One of the sponsors of the agreements, former German chancellor Angela Merkel, said in an interview with Zeit magazine published on Wednesday that the 2014 agreement had been “an attempt to give Ukraine time,” which it had used to become more able to defend itself. Putin was asked about this.
This has been quickly interpreted by Russian politicians and media as a betrayal on Merkel’s part.
Putin stated, “It turns out that no one was going to fulfill all these Minsk agreements,” and the purpose was “only to pump up Ukraine with weapons and prepare it for hostilities.”
He continued, “The question arises after a statement like that, the question of how to negotiate, about what, and whether it is possible to negotiate with someone, and where are the guarantees.”
“Regardless, an agreement must be reached in the end. We are open and ready for these agreements, as I have repeatedly stated, but this makes us question who we are dealing with.”
Dmitry Peskov, a spokesperson for the Kremlin, and Sergei Ryabkov, Deputy Defense Minister, both made it clear on Friday that the release of American basketball star Brittney Griner from a Russian penal colony on Thursday in exchange for Russian arms dealer Viktor Bout did not signal a wider thaw in the tense relationship between the two countries.
But Putin did say that Russia was open to more swaps of this kind, and he said that the intelligence services that agreed on the Griner-Bout deal were still in touch.

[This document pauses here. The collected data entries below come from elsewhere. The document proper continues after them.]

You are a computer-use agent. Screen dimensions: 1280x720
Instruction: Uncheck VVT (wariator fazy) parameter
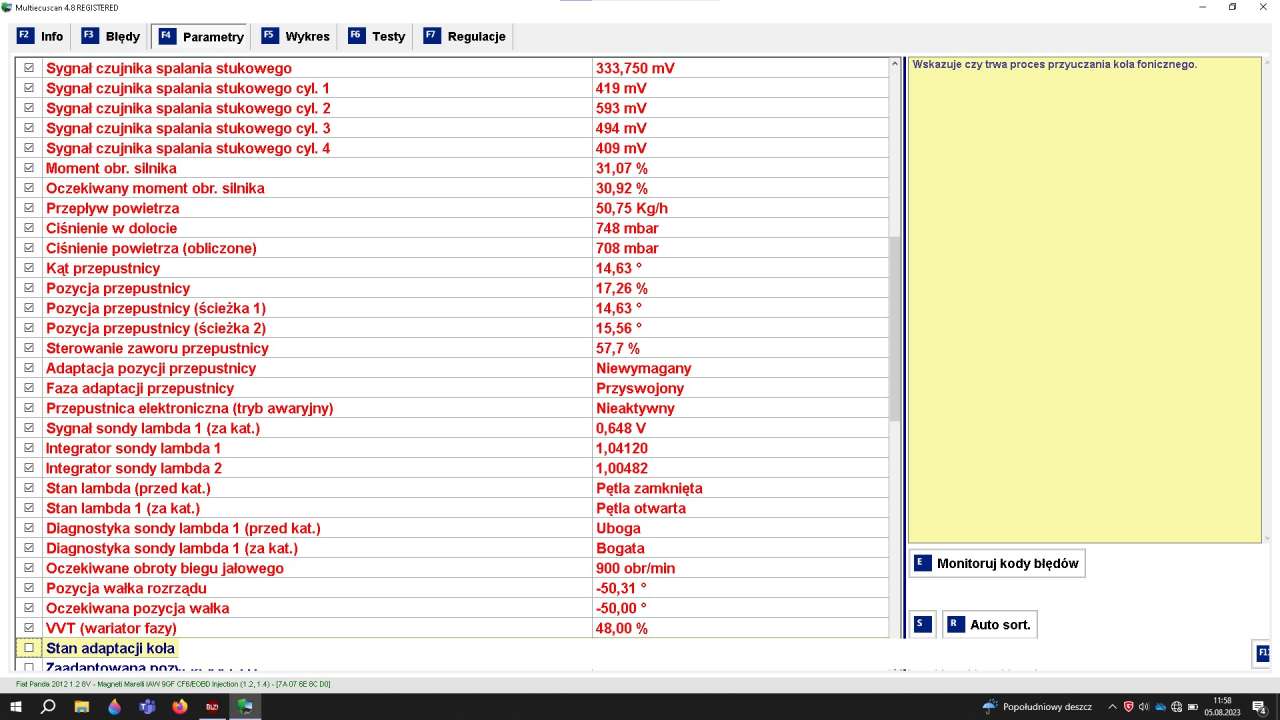(29, 628)
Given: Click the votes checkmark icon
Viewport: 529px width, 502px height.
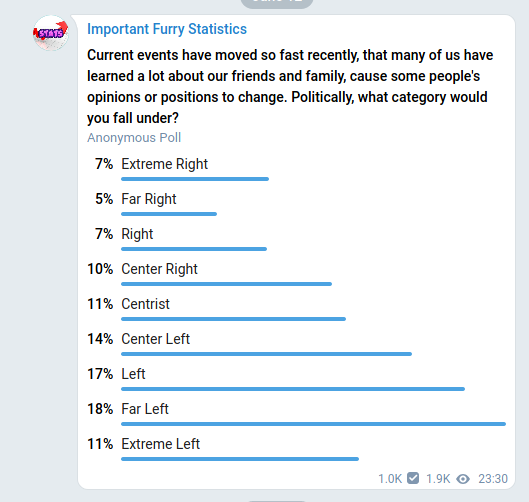Looking at the screenshot, I should (413, 478).
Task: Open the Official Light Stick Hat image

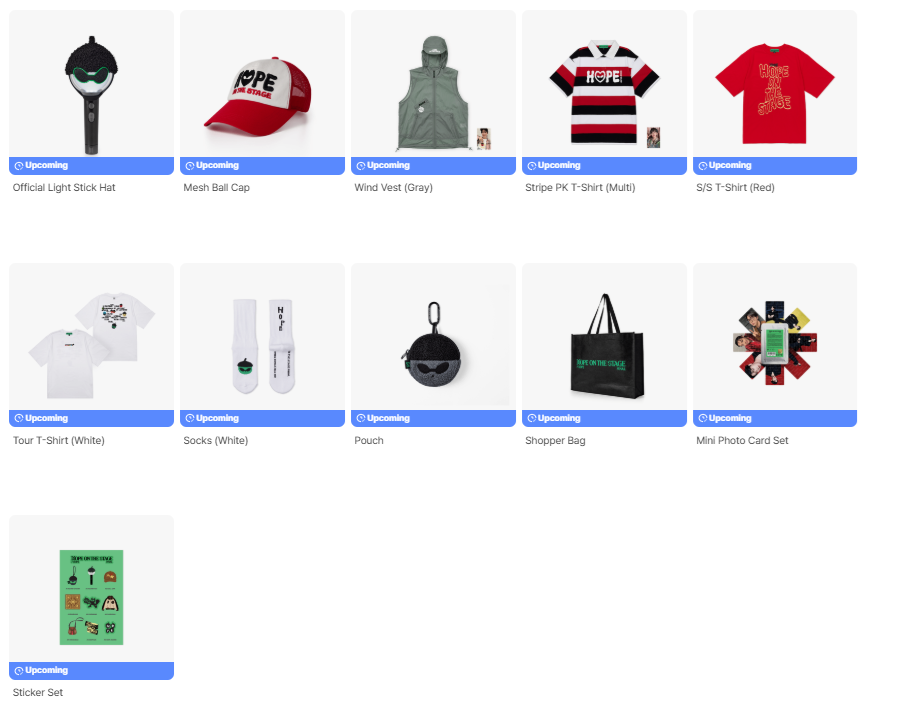Action: [x=91, y=83]
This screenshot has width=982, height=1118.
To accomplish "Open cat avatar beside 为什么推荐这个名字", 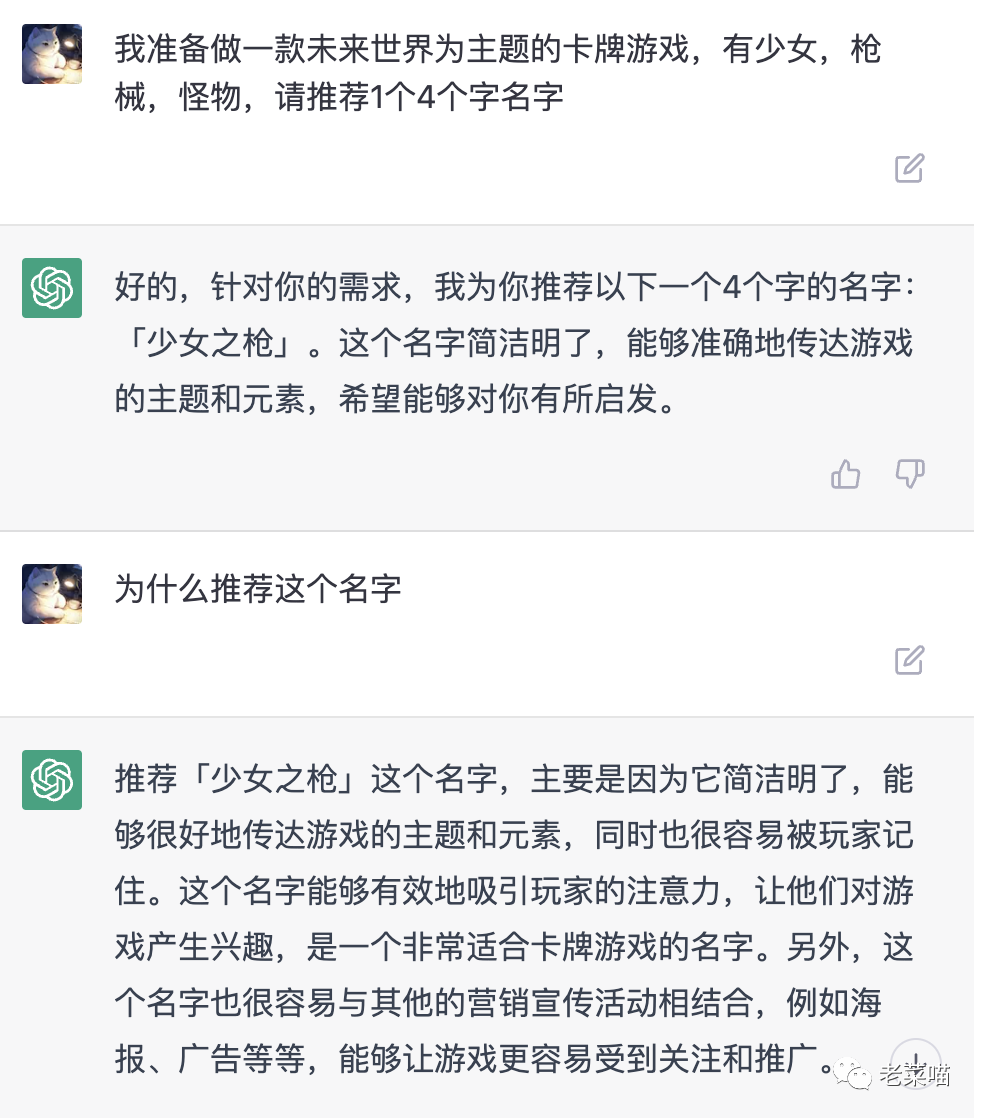I will click(52, 594).
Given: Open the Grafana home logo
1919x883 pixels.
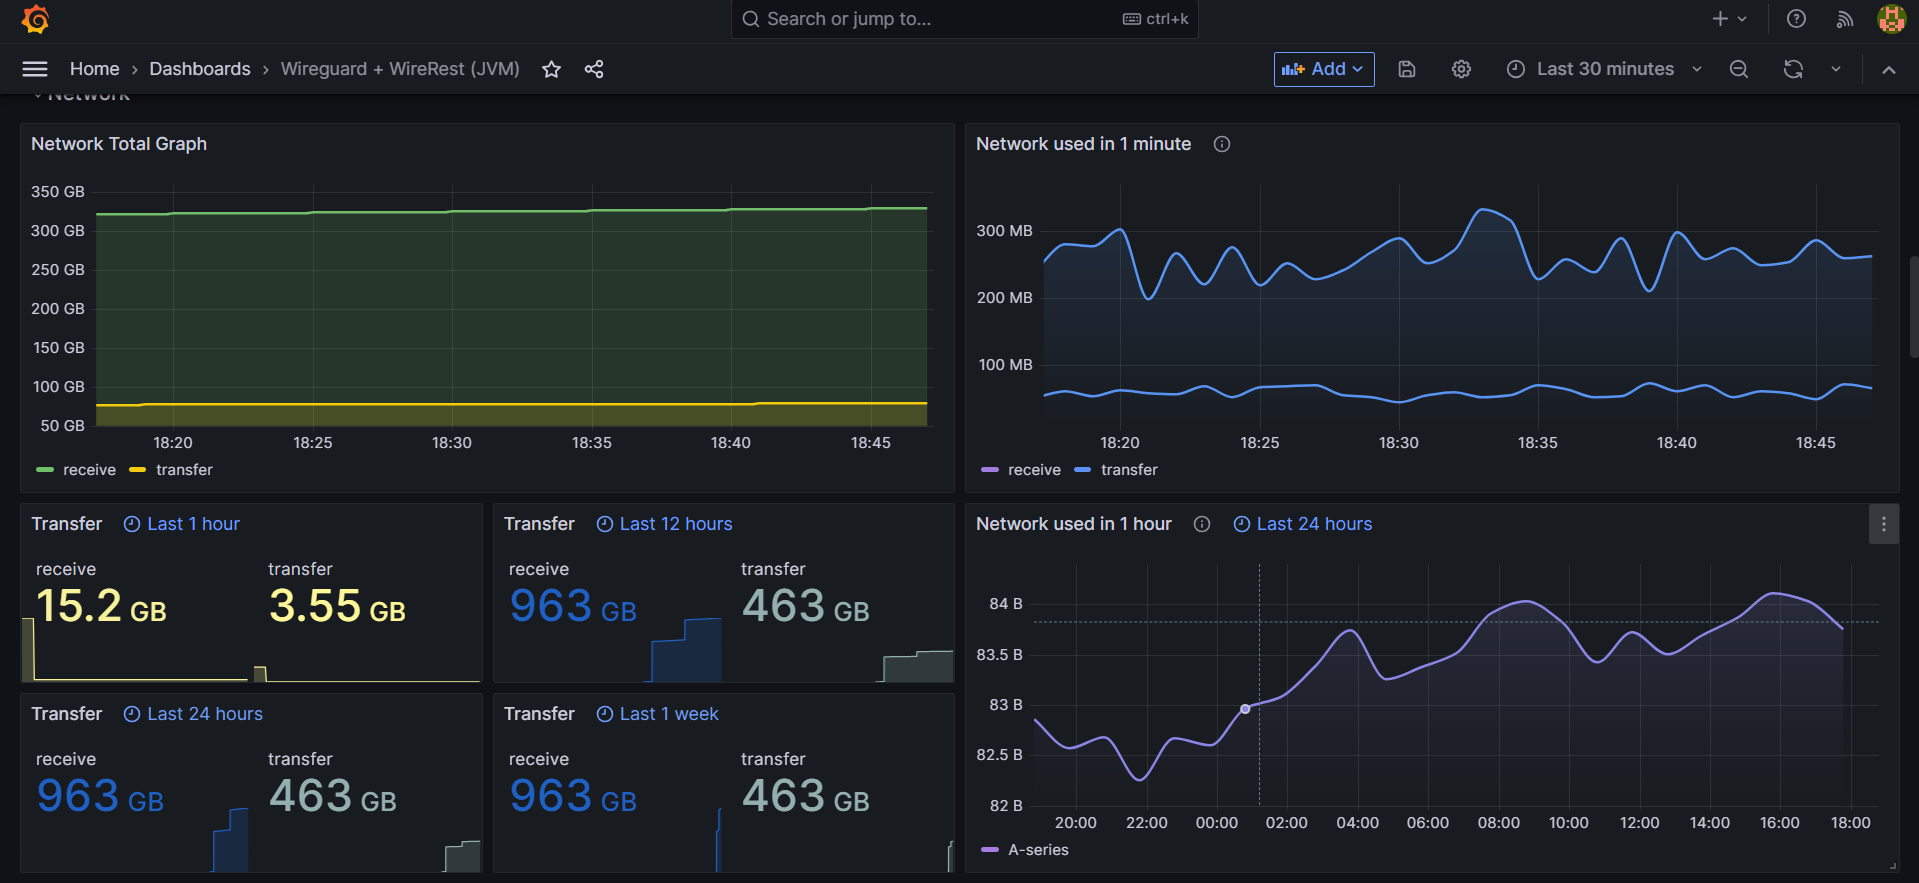Looking at the screenshot, I should [x=36, y=19].
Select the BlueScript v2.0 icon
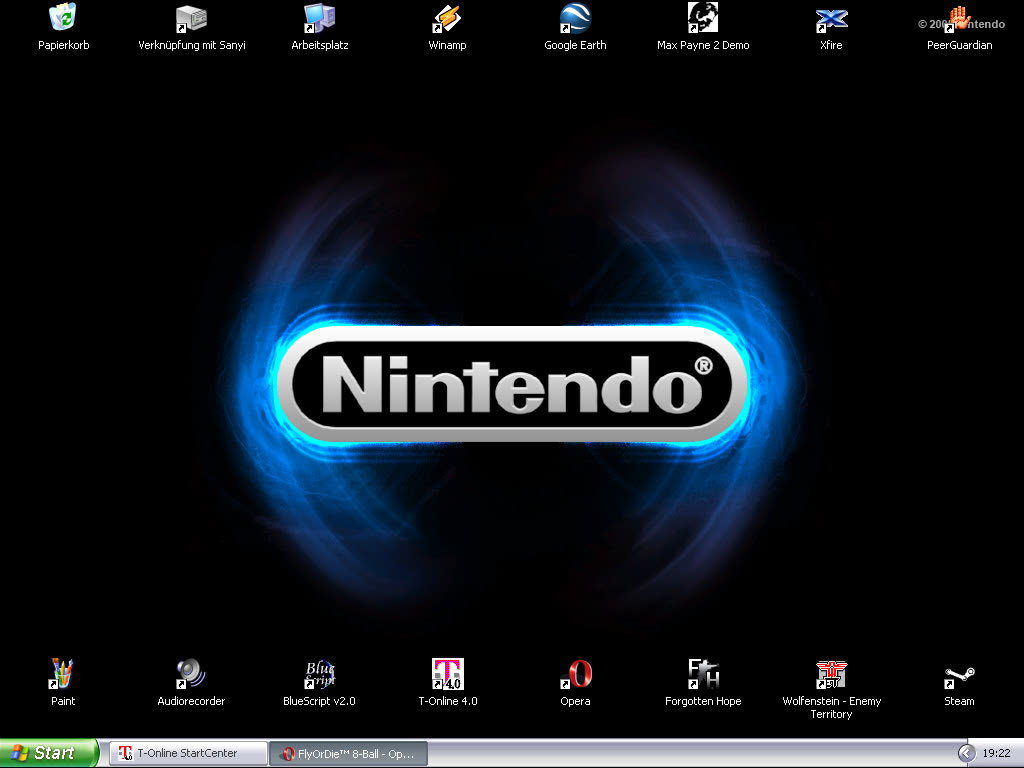The width and height of the screenshot is (1024, 768). (319, 675)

He stated, “In point of fact, they have never stopped.” A deal was reached: We are not opposed to carrying on this work in the future.”
The highest level of face-to-face communication between the two sides since Russia invaded Ukraine in February took place on November 14, when U.S. Central Intelligence Agency Director William Burns and Russian Foreign Intelligence Chief Sergei Naryshkin met in the Turkish capital of Ankara.
Afterward, a spokesperson for the White House said that Burns had not led negotiations or talked about a way to end the war in Ukraine. However, he did mention the cases of Americans detained in Russia and warned Russia not to use nuclear weapons in Ukraine, which could threaten strategic stability.
Naryshkin said a while later that he and Copies had examined Ukraine and atomic security.